### GIVEN REQUEST:
Reproduce the listing below as a numbered list, leaving out the blank lines.

### GIVEN RECORDS:
Begin
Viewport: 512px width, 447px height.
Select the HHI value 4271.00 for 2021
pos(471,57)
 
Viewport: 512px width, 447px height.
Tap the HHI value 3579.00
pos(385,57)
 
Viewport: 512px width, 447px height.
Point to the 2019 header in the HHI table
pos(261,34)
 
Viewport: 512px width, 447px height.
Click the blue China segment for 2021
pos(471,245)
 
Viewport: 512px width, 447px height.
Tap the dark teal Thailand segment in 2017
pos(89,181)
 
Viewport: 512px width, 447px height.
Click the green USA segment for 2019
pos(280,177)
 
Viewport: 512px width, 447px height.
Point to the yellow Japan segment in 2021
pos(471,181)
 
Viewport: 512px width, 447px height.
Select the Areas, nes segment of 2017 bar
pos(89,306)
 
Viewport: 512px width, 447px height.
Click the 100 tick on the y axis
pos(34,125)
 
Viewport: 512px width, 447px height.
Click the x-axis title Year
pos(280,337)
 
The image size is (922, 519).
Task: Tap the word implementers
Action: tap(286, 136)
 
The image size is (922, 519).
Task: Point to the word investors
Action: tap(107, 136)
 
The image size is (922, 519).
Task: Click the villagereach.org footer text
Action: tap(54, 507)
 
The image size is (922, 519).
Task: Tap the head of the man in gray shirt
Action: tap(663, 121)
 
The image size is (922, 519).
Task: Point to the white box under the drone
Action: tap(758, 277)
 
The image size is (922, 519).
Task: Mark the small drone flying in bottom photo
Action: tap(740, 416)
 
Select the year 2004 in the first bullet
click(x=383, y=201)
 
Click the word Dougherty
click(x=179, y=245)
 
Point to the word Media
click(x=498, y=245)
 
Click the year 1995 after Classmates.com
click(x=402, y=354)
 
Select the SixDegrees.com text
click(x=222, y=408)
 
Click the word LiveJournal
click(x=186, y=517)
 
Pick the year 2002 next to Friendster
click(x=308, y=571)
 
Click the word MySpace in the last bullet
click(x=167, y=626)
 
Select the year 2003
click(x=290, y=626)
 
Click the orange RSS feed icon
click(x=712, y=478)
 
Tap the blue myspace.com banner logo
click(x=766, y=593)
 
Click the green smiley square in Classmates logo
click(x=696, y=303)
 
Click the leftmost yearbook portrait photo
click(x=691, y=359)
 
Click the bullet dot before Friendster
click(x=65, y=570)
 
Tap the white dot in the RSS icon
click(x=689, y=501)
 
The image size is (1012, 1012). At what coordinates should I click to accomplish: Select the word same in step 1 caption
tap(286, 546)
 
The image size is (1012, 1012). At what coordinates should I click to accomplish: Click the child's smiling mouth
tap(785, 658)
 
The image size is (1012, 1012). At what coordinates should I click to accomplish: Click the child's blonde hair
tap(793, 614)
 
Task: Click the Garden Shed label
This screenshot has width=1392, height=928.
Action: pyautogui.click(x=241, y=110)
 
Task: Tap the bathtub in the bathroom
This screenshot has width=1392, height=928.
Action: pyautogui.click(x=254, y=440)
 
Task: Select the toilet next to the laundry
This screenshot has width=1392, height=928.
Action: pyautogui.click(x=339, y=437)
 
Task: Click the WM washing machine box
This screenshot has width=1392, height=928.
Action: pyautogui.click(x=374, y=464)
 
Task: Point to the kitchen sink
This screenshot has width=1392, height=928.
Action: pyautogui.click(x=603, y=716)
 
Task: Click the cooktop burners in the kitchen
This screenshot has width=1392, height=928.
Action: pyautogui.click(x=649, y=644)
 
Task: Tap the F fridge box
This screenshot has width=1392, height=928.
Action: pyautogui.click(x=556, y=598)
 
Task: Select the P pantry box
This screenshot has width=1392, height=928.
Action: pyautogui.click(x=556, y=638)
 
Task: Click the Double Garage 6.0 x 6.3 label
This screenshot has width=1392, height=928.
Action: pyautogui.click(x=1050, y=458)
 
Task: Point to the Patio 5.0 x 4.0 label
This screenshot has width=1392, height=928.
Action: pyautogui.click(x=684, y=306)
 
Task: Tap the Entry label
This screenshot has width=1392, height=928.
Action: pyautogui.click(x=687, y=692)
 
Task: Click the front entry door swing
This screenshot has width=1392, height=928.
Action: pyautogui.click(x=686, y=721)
End
### COMPLETED EXERCISE:
1. Viewport: 512px width, 447px height.
2. Select the HHI value 4271.00 for 2021
3. pos(471,57)
4. Viewport: 512px width, 447px height.
5. Tap the HHI value 3579.00
6. pos(385,57)
7. Viewport: 512px width, 447px height.
8. Point to the 2019 header in the HHI table
9. pos(261,34)
10. Viewport: 512px width, 447px height.
11. Click the blue China segment for 2021
12. pos(471,245)
13. Viewport: 512px width, 447px height.
14. Tap the dark teal Thailand segment in 2017
15. pos(89,181)
16. Viewport: 512px width, 447px height.
17. Click the green USA segment for 2019
18. pos(280,177)
19. Viewport: 512px width, 447px height.
20. Point to the yellow Japan segment in 2021
21. pos(471,181)
22. Viewport: 512px width, 447px height.
23. Select the Areas, nes segment of 2017 bar
24. pos(89,306)
25. Viewport: 512px width, 447px height.
26. Click the 100 tick on the y axis
27. pos(34,125)
28. Viewport: 512px width, 447px height.
29. Click the x-axis title Year
30. pos(280,337)
31. The image size is (922, 519).
32. Task: Tap the word implementers
33. Action: tap(286, 136)
34. The image size is (922, 519).
35. Task: Point to the word investors
36. Action: tap(107, 136)
37. The image size is (922, 519).
38. Task: Click the villagereach.org footer text
39. Action: tap(54, 507)
40. The image size is (922, 519).
41. Task: Tap the head of the man in gray shirt
42. Action: tap(663, 121)
43. The image size is (922, 519).
44. Task: Point to the white box under the drone
45. Action: tap(758, 277)
46. The image size is (922, 519).
47. Task: Mark the small drone flying in bottom photo
48. Action: tap(740, 416)
49. Select the year 2004 in the first bullet
50. click(x=383, y=201)
51. Click the word Dougherty
52. click(x=179, y=245)
53. Point to the word Media
54. click(x=498, y=245)
55. Click the year 1995 after Classmates.com
56. click(x=402, y=354)
57. Select the SixDegrees.com text
58. click(x=222, y=408)
59. Click the word LiveJournal
60. click(x=186, y=517)
61. Pick the year 2002 next to Friendster
62. click(x=308, y=571)
63. Click the word MySpace in the last bullet
64. click(x=167, y=626)
65. Select the year 2003
66. click(x=290, y=626)
67. Click the orange RSS feed icon
68. click(x=712, y=478)
69. Tap the blue myspace.com banner logo
70. click(x=766, y=593)
71. Click the green smiley square in Classmates logo
72. click(x=696, y=303)
73. Click the leftmost yearbook portrait photo
74. click(x=691, y=359)
75. Click the bullet dot before Friendster
76. click(x=65, y=570)
77. Tap the white dot in the RSS icon
78. click(x=689, y=501)
79. The image size is (1012, 1012). At what coordinates should I click to accomplish: Select the word same in step 1 caption
80. tap(286, 546)
81. The image size is (1012, 1012). At what coordinates should I click to accomplish: Click the child's smiling mouth
82. tap(785, 658)
83. The image size is (1012, 1012). At what coordinates should I click to accomplish: Click the child's blonde hair
84. tap(793, 614)
85. Task: Click the Garden Shed label
86. This screenshot has width=1392, height=928.
87. Action: pyautogui.click(x=241, y=110)
88. Task: Tap the bathtub in the bathroom
89. This screenshot has width=1392, height=928.
90. Action: pyautogui.click(x=254, y=440)
91. Task: Select the toilet next to the laundry
92. This screenshot has width=1392, height=928.
93. Action: pyautogui.click(x=339, y=437)
94. Task: Click the WM washing machine box
95. This screenshot has width=1392, height=928.
96. Action: pyautogui.click(x=374, y=464)
97. Task: Point to the kitchen sink
98. This screenshot has width=1392, height=928.
99. Action: pyautogui.click(x=603, y=716)
100. Task: Click the cooktop burners in the kitchen
101. This screenshot has width=1392, height=928.
102. Action: pyautogui.click(x=649, y=644)
103. Task: Tap the F fridge box
104. This screenshot has width=1392, height=928.
105. Action: pyautogui.click(x=556, y=598)
106. Task: Select the P pantry box
107. This screenshot has width=1392, height=928.
108. Action: pyautogui.click(x=556, y=638)
109. Task: Click the Double Garage 6.0 x 6.3 label
110. This screenshot has width=1392, height=928.
111. Action: pyautogui.click(x=1050, y=458)
112. Task: Point to the Patio 5.0 x 4.0 label
113. This screenshot has width=1392, height=928.
114. Action: pyautogui.click(x=684, y=306)
115. Task: Tap the Entry label
116. This screenshot has width=1392, height=928.
117. Action: pyautogui.click(x=687, y=692)
118. Task: Click the front entry door swing
119. This screenshot has width=1392, height=928.
120. Action: pyautogui.click(x=686, y=721)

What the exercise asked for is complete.